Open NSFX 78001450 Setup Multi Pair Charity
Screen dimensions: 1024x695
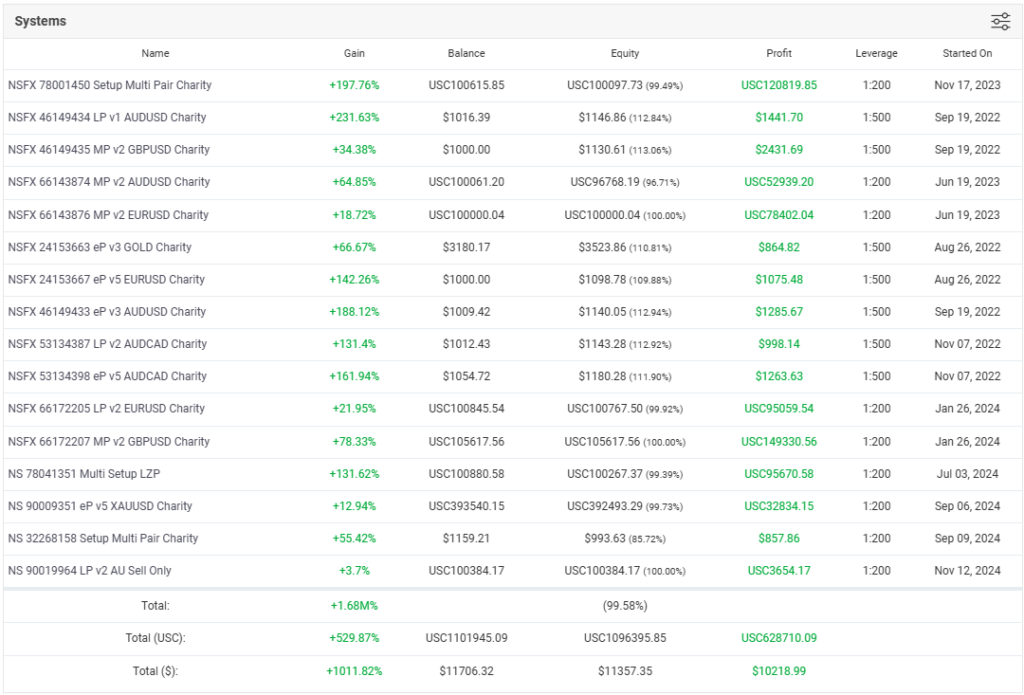pyautogui.click(x=110, y=85)
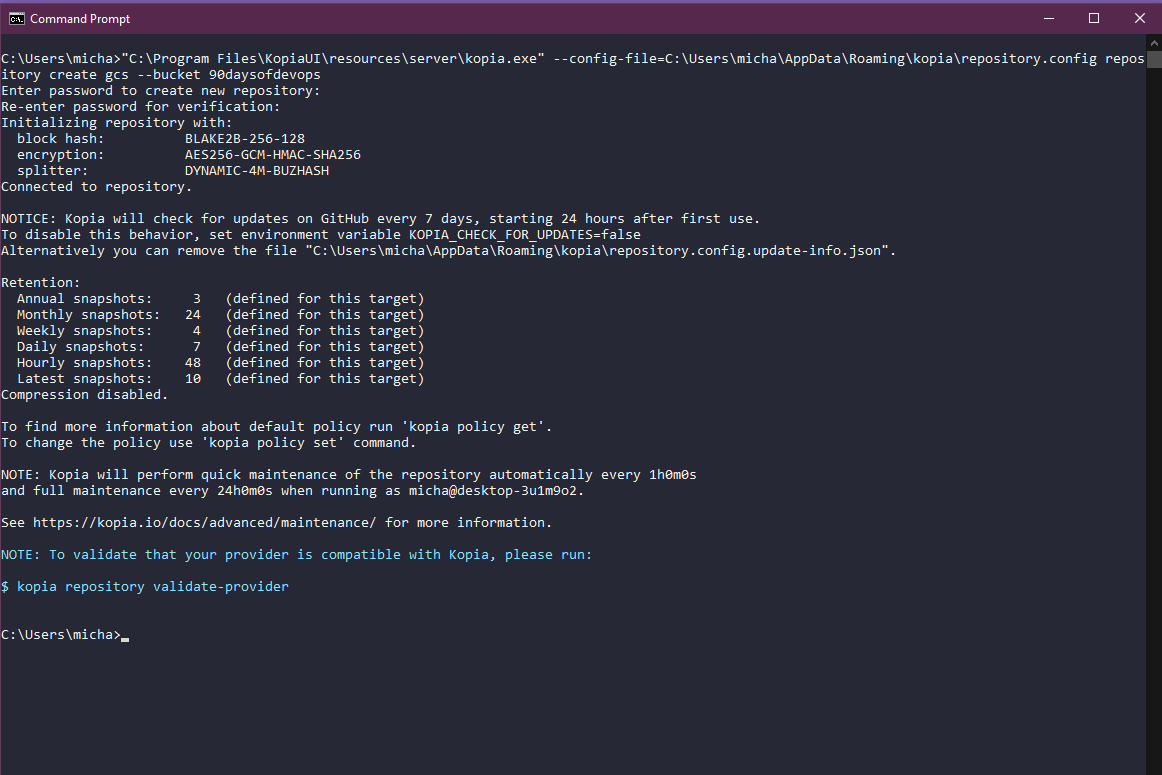Image resolution: width=1162 pixels, height=775 pixels.
Task: Click the 'Connected to repository.' line
Action: tap(96, 186)
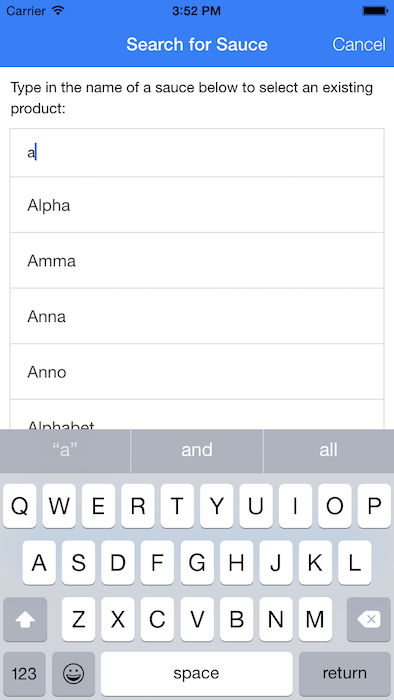
Task: Switch to the 123 numeric keyboard
Action: 24,674
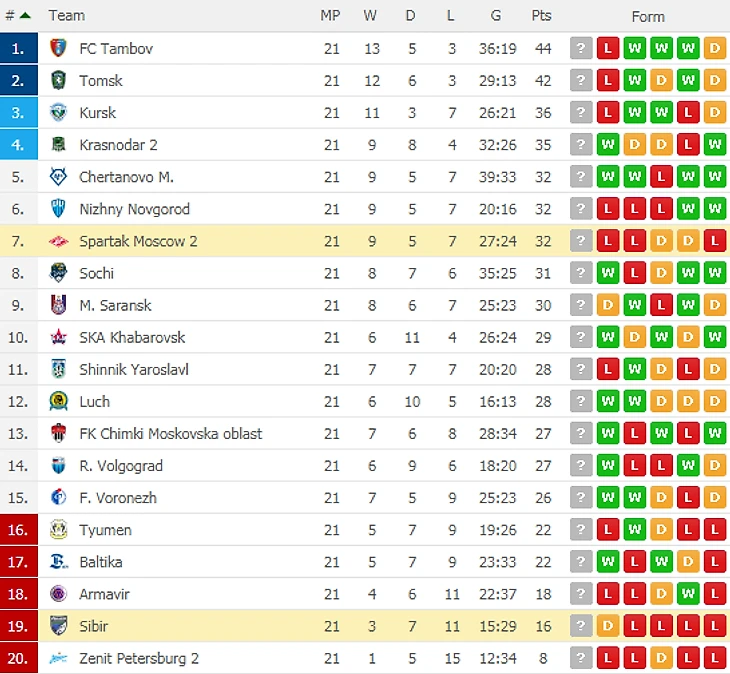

◇ ◇ ◇ ◇

## EXERCISE BRIEF
Reproduce each entry exactly as given; no pictures, please.

## PROBLEM SOLUTION
Open NSFX 78001450 Setup Multi Pair Charity
Screen dimensions: 1024x695
pyautogui.click(x=110, y=85)
Image resolution: width=1162 pixels, height=775 pixels.
Task: Click the 'Connected to repository.' line
Action: tap(96, 186)
Task: Switch to the 123 numeric keyboard
Action: 24,674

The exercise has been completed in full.